What you should do: Set down without change every line from the line that contains "The width and height of the screenshot is (651, 366)." through the end of the listing, and only those lines. No pictures.

Supplied information:
━━━━━━
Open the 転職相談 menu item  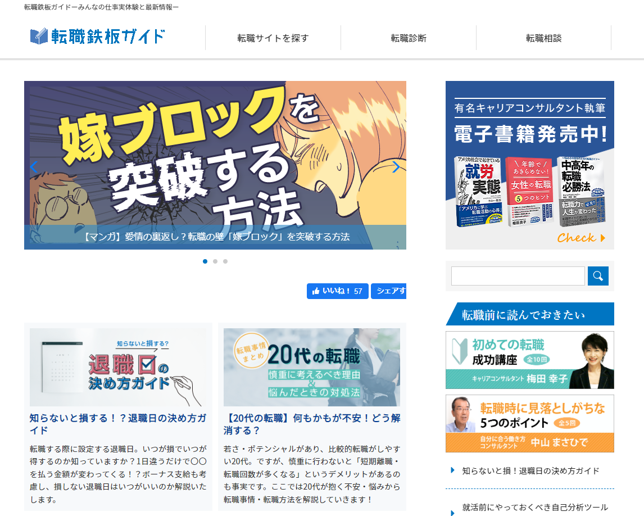544,38
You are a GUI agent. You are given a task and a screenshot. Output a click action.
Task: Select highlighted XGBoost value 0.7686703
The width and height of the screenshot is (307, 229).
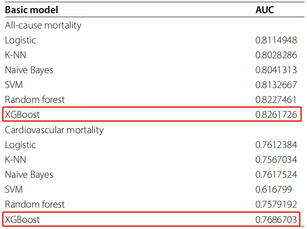pos(276,219)
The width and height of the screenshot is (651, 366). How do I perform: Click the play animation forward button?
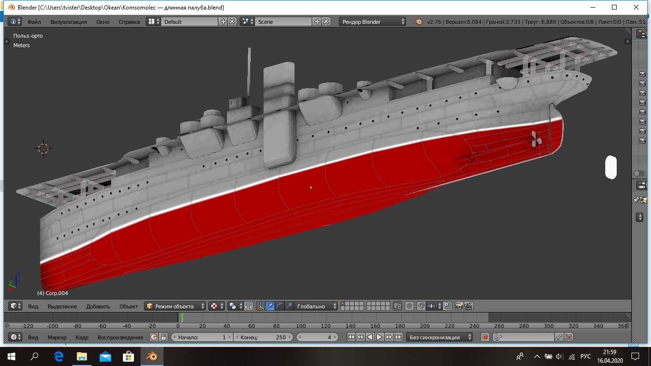coord(379,337)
━━━━━━
Task result:
The width and height of the screenshot is (651, 366). How do I perform: Click the play animation forward button?
coord(379,337)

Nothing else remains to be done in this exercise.